We all know Luboš and his way to approach scientific matter in disagreements. There is no problem about all this as it can happen to some people to evade the realm of rational arguing and entering into the emotional one.
But what you are saying is more serious. You are claiming that a person like Philipp Lenard should be forgiven thanks to his contributions to physics? I can find a lot of other examples like this in all fields of human endeavors .
There is a curious fact about this Nazi physicist. His research helped Einstein, an Hebrew physicist, to find a correct understanding of the photoelectric effect. This is a typical paradox of science. But should this be enough for him to be considered an acceptable man?

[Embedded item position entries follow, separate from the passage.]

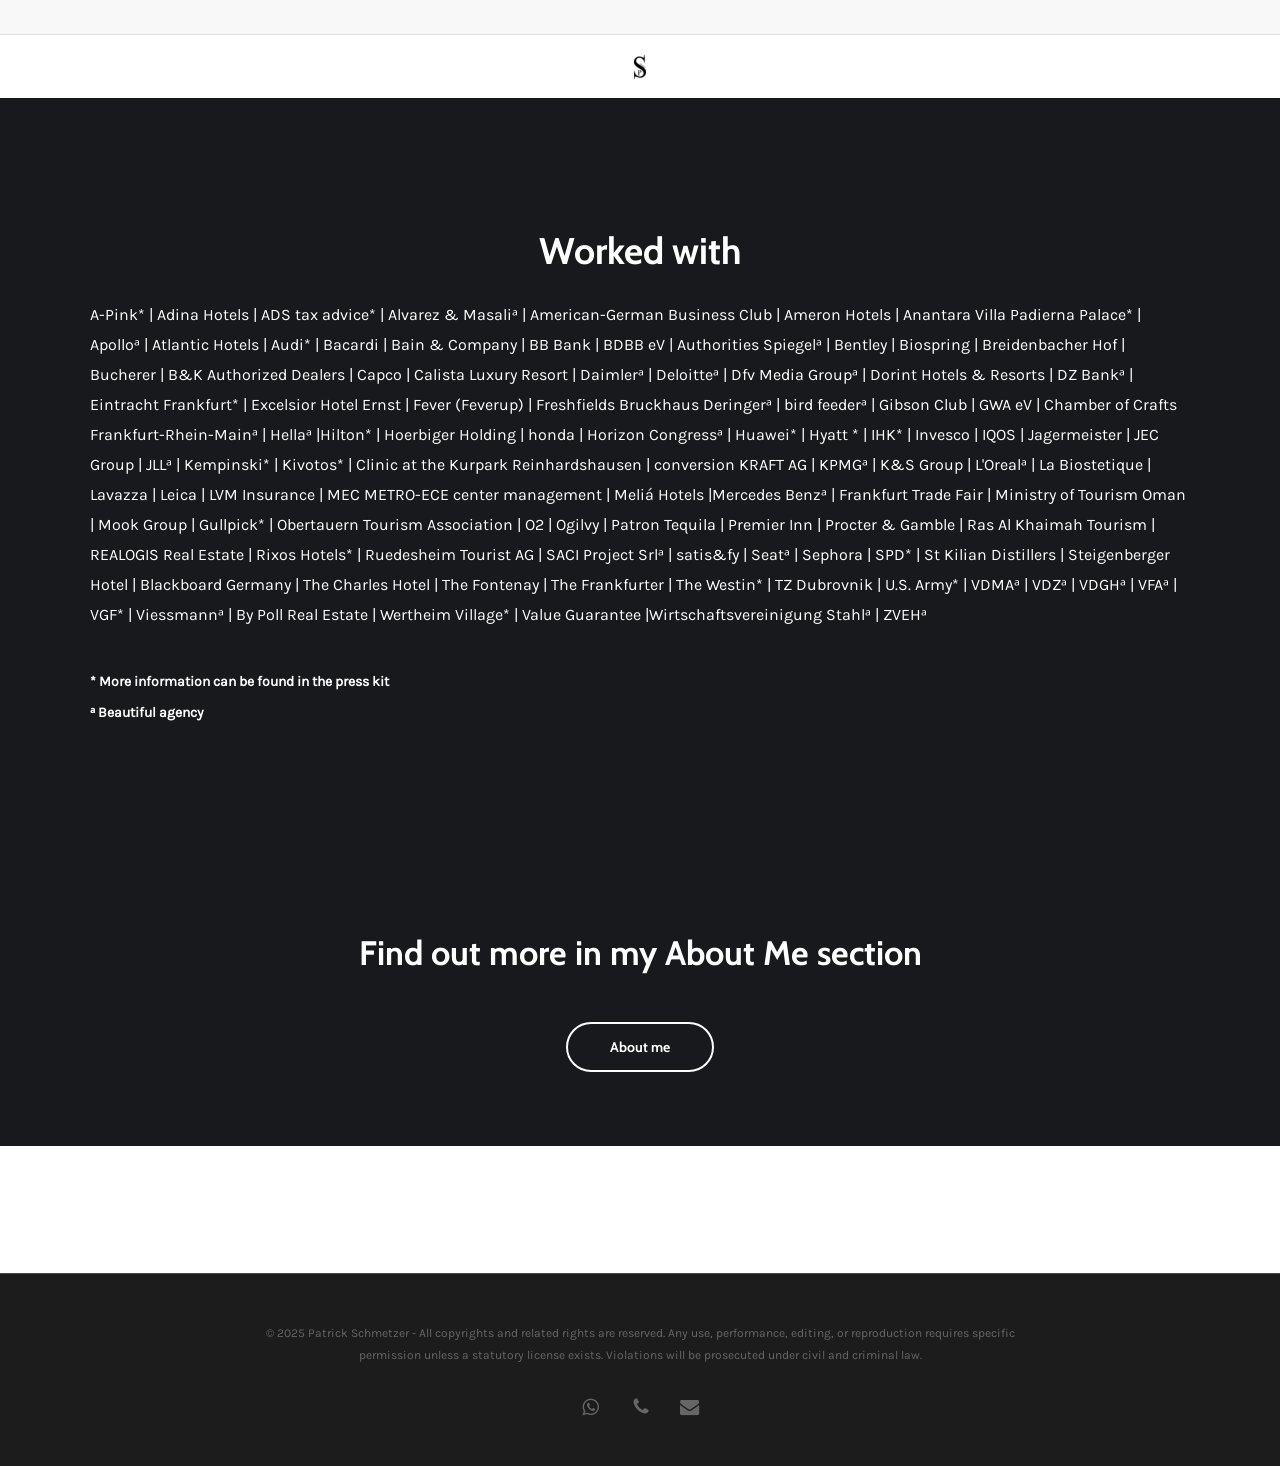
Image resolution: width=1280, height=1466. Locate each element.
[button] (640, 1047)
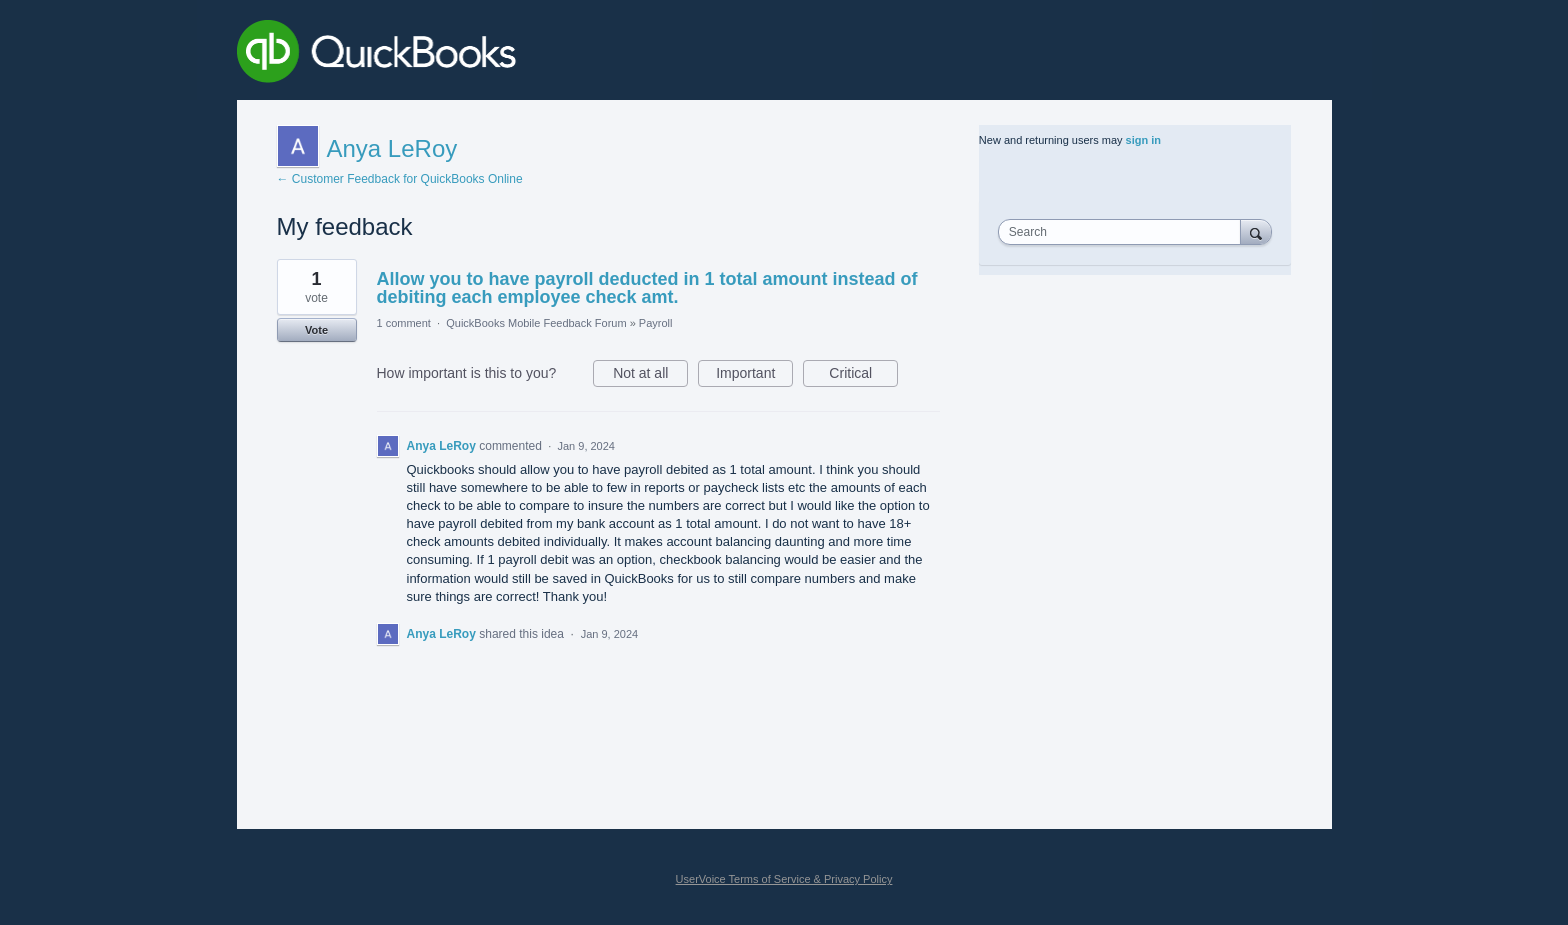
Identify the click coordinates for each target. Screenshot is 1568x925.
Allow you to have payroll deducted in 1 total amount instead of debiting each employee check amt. (647, 288)
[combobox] (1124, 232)
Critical (863, 376)
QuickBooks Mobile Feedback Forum (536, 323)
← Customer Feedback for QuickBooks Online (400, 179)
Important (754, 376)
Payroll (656, 323)
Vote (316, 330)
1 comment (404, 323)
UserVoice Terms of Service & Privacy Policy (784, 879)
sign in (1143, 140)
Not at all (650, 376)
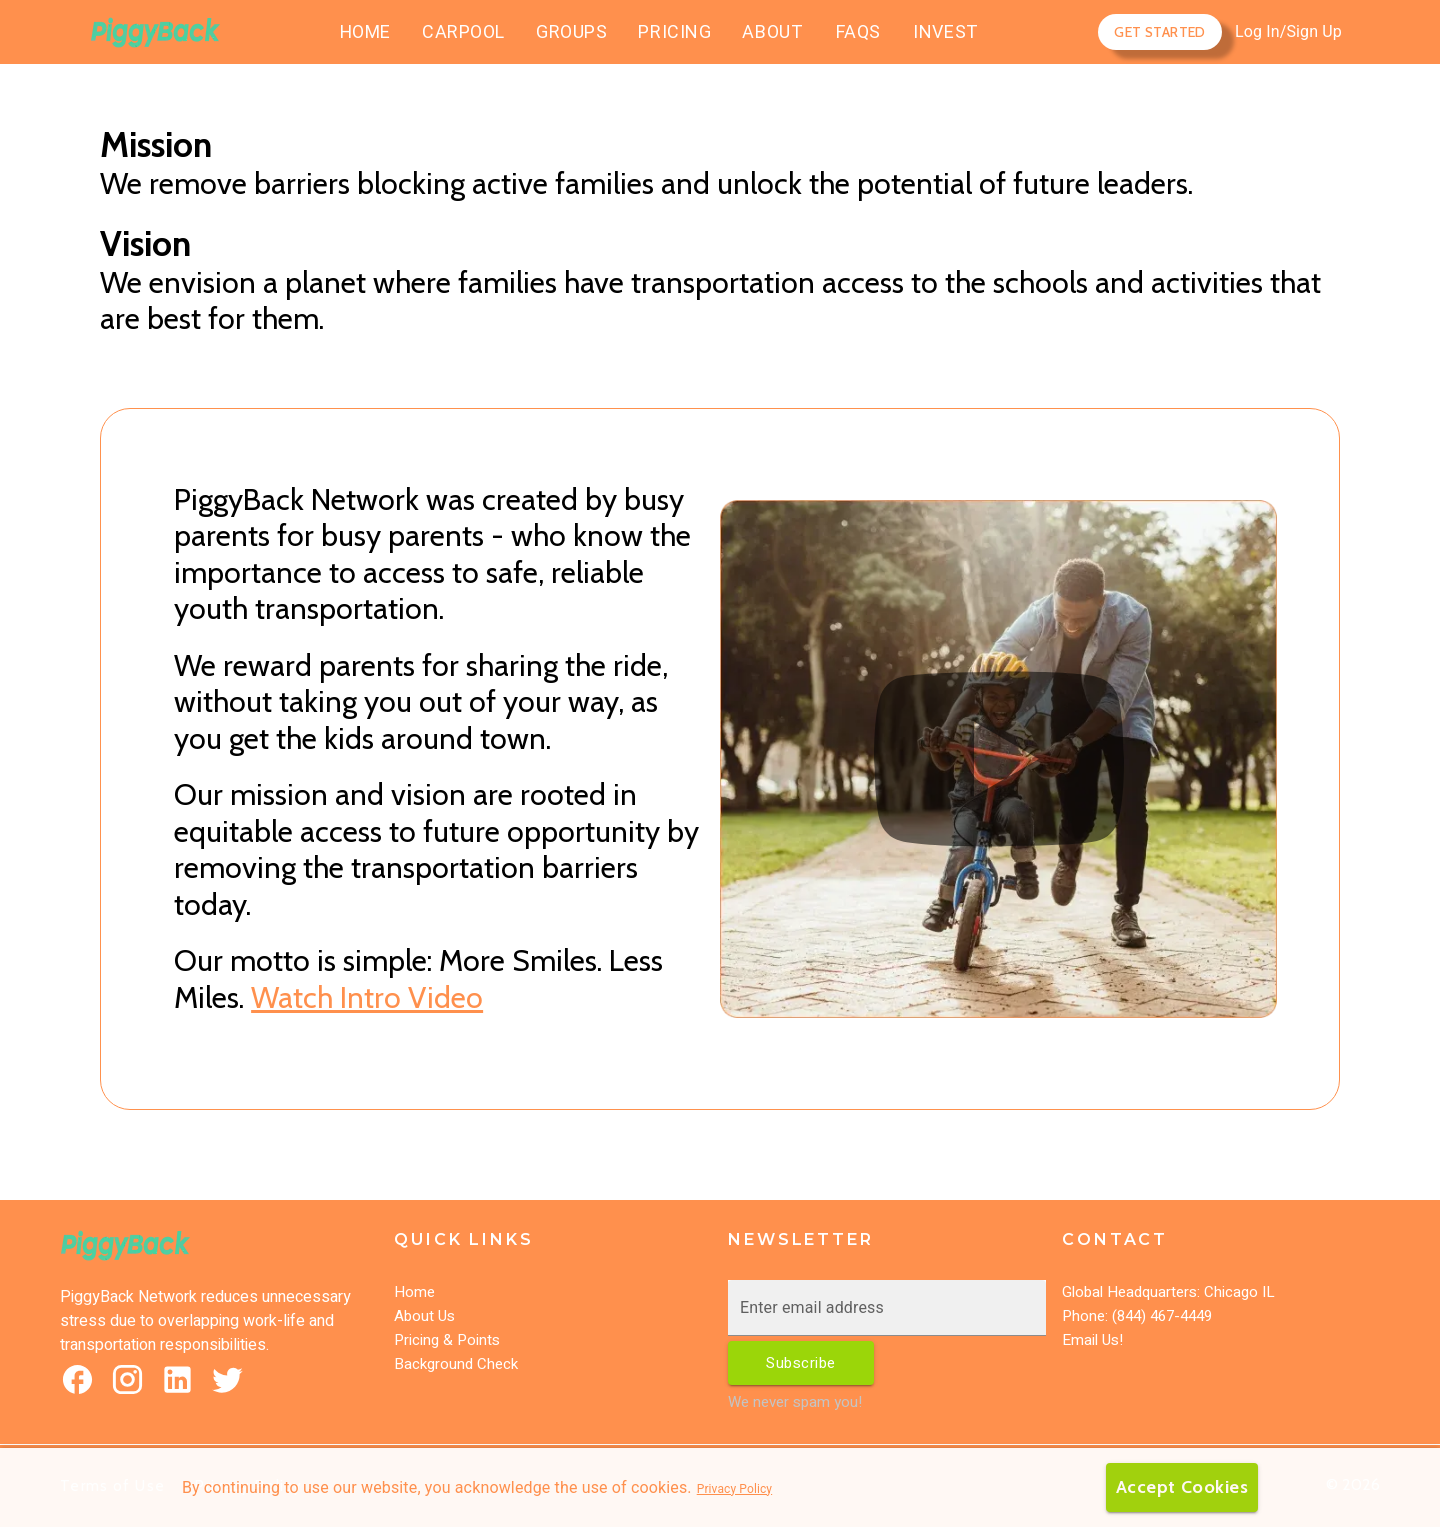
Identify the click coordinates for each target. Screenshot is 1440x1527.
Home (414, 1292)
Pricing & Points (447, 1340)
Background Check (456, 1364)
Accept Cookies (1180, 1487)
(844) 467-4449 (1160, 1316)
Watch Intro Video (367, 997)
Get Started (1159, 32)
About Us (424, 1316)
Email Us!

I think you are opening a kind of Pandora box here. I cannot share your view about this question and a great discovery cannot hide forever the bad man or woman the discoverer was. Rather, this fact should be used to remember her at the future generations for the kind of bad person she was.
I’m not saying that “Philipp Lenard should be forgiven”, but instead, that I forgive him. I had the flu a week ago, and for this sort of thing I keep books around that are certain to improve my mood. And so I read Goebbel’s diary of the last few months of his life, in 1945. It was fascinating, and it did cheer me up, what with the defeat of evil. Thinking of Luboš, I burst out laughing at what Goebbels said about Czechs.
While responsible for Nazi propaganda, Goebbels kept a clear understanding of the military situation as it slowly closed in on them. He was hopeful for a miracle but I did not think more so than the usual person would be in similar situations. I concluded that he was sane.
It’s amazing what the human mind can do in terms of what it is possible to believe, in physics as well as politics. I’ve ordered a biography of his beautiful, rich and fascinating wife, Magda, (sort of a 1933 Germany Paris Hilton) who refused to leave Hitler’s bunker and instead killed their 6 children and themselves. This is far more extreme, I think, than the incident in Guyana where a small city drank poison; these people were not nearly so self selected (for example, Magda Goebbels had, when younger, considered conversion to Judaism), and they were not made to practice suicide before committing it.
By contrast, our arguments about Lorentz invariance are quite polite.
I should add that the more I think about the Nazis, the less I understand them. I can’t help but suspect that their story is somehow a universal comment on the frailties of human reasoning and logic.